EXERCICE PROPOSÉ 1 - Réécris sous forme de liste le paragraphe du texte qui commence par « L’armée égyptienne coiffe ainsi au poteau », en gardant ses faits essentiels.

TEXTE DU DOCUMENT -
++++++++++++++++++++

Le chef du parti pan syrien, le
Libanais Antoun Saadé, auteur présumé
d’un coup de force au Liban, est passé
par les armes devant un peloton
d’exécution, le 8 juillet 1949, six mois
après son confrère égyptien. Son parti
est voué à la clandestinité tandis que
l’ordonnateur de la condamnation, le
premier ministre libanais Riad El Solh,
est assassiné à son tour, en 1951, lors
d’un déplacement à Amman, fief par
excellence du Royaume uni au Moyen
Orient, et le refuge des deux formations
de l’ère de l’Indépendance arabe, au
parcours identique, le laïc PPS et le
religieux Frères Musulmans.
L’armée égyptienne coiffe ainsi au
poteau la confrérie, et rafle la mise en
emportant la monarchie en même temps que
les rêves de pouvoir de l’organisation
panislamiste qui est dissoute en 1954.
Le coup d’état du «groupe des officiers
libres», le 26 juillet 1952, expédie le
Roi Farouk en exil et la confrérie dans
la clandestinité.

++++++++++++++++++++

EXERCICE PROPOSÉ 2 - Compte les lignes du listing où figure la chaîne "thumbnail". Donne seulement le nombre.

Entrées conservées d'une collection
++++++++++++++++++++

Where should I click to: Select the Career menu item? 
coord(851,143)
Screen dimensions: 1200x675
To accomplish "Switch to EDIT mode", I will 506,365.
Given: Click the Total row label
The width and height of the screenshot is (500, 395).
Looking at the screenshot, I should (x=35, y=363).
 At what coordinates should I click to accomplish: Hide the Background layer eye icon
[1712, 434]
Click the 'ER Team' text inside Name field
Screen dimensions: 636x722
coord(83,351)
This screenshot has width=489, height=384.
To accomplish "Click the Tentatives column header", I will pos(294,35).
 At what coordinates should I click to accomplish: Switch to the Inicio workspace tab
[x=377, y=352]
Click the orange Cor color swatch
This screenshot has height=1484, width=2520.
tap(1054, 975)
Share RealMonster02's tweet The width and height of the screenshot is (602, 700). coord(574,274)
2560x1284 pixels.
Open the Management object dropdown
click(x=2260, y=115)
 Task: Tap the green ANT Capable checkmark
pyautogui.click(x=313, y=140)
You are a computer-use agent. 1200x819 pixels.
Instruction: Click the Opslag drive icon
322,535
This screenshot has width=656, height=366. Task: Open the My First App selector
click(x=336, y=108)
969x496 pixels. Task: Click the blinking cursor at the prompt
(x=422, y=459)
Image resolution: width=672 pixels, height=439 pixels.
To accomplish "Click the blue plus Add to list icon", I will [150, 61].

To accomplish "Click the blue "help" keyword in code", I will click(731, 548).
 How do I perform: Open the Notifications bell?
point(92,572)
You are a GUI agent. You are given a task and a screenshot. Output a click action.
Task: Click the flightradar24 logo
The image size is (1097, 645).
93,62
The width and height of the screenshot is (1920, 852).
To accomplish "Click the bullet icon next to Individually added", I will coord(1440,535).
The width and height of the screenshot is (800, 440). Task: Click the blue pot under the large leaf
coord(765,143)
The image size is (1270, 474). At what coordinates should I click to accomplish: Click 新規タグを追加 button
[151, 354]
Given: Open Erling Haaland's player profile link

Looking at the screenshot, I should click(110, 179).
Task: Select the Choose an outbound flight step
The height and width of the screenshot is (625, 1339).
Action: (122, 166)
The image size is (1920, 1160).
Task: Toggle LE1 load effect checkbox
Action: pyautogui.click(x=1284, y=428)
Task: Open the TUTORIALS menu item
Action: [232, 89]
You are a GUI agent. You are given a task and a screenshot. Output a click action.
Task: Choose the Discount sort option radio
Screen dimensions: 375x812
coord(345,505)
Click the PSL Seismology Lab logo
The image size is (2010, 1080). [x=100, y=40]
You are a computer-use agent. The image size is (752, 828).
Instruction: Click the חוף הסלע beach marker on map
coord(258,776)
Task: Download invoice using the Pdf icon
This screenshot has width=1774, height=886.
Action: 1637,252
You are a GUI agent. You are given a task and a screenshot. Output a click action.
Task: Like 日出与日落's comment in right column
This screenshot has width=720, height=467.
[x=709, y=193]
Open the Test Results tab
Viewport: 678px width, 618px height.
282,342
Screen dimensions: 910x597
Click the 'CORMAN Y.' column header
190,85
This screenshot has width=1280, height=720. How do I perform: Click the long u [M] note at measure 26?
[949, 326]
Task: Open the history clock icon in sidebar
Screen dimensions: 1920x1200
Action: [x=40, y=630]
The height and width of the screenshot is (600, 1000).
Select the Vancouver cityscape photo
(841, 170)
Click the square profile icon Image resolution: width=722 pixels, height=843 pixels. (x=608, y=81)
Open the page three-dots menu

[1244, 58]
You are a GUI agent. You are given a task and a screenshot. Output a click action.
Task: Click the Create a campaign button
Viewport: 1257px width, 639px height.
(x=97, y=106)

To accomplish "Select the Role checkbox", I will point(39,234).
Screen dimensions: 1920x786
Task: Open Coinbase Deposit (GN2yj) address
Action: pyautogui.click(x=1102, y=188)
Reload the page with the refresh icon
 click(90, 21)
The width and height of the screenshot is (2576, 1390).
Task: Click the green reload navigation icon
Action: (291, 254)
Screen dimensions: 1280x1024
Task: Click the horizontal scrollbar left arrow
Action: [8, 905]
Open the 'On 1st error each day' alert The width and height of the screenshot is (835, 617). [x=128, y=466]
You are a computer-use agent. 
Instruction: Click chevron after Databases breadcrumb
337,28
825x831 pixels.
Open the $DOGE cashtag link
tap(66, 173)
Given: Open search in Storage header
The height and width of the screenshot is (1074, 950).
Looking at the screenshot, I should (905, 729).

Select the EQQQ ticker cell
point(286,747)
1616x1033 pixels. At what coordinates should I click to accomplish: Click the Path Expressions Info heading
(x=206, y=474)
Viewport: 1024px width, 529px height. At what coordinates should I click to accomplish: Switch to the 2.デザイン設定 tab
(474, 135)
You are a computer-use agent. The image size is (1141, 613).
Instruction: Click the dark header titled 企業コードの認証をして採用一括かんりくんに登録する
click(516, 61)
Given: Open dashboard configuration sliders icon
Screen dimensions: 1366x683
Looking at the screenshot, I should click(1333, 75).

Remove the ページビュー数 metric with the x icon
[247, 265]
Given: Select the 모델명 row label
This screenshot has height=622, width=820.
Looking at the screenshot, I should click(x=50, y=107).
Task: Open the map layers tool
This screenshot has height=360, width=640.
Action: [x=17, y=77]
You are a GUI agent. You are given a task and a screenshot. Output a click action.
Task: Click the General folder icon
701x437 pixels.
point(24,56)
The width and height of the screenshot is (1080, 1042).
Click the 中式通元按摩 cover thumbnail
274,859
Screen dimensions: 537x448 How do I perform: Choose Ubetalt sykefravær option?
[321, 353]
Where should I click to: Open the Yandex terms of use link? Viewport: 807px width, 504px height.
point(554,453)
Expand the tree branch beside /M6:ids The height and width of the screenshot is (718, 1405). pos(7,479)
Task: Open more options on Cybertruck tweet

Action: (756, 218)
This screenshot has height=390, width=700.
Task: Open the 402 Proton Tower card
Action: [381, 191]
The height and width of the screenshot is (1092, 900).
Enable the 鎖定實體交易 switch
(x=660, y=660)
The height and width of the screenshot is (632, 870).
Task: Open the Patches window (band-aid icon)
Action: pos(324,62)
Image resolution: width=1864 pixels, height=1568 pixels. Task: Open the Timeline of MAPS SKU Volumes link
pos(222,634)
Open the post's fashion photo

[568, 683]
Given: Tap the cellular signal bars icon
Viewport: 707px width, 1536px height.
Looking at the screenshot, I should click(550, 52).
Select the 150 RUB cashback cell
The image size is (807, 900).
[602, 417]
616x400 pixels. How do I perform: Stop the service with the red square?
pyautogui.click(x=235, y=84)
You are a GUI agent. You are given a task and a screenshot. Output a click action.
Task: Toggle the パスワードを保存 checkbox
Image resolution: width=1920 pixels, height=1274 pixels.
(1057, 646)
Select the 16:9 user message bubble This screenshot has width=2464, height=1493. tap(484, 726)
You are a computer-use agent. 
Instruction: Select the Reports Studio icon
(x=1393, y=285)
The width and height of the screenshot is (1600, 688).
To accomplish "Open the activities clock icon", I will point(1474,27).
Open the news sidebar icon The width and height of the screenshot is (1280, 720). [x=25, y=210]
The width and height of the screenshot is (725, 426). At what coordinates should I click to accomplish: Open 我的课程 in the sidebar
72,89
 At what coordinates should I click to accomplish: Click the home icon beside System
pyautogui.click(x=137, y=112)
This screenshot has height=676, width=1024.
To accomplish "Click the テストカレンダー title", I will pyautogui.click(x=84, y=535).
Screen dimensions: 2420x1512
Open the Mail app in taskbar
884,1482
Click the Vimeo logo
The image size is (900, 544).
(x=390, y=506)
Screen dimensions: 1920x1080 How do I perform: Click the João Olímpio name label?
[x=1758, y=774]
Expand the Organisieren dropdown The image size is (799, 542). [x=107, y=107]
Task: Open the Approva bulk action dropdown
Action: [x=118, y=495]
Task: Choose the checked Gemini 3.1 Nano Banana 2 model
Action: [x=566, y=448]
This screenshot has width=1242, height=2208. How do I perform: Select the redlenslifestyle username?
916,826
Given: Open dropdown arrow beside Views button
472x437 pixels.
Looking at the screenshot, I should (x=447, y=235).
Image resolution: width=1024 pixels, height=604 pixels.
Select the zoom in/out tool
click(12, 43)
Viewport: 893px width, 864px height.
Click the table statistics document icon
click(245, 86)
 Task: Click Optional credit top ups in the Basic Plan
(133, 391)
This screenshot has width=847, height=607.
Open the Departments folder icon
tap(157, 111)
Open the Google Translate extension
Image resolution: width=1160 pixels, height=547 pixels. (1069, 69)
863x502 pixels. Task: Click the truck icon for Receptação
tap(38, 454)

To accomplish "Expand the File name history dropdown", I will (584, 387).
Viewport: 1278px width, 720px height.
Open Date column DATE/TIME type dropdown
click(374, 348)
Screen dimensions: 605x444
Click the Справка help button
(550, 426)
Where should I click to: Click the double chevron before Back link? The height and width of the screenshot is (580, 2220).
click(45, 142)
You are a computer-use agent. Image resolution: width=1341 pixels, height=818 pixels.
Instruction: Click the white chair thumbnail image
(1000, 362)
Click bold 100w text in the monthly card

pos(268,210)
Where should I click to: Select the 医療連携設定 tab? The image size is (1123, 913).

++++++++++++++++++++

RÉPONSE RÉDIGÉE 1 -
- L’armée égyptienne devance la confrérie et emporte à la fois la monarchie et les rêves de pouvoir de l’organisation panislamiste.
- Cette organisation est dissoute en 1954.
- Le 26 juillet 1952, le coup d’État du « groupe des officiers libres » envoie le roi Farouk en exil.
- Le même coup d’État fait passer la confrérie dans la clandestinité.

RÉPONSE RÉDIGÉE 2 - 2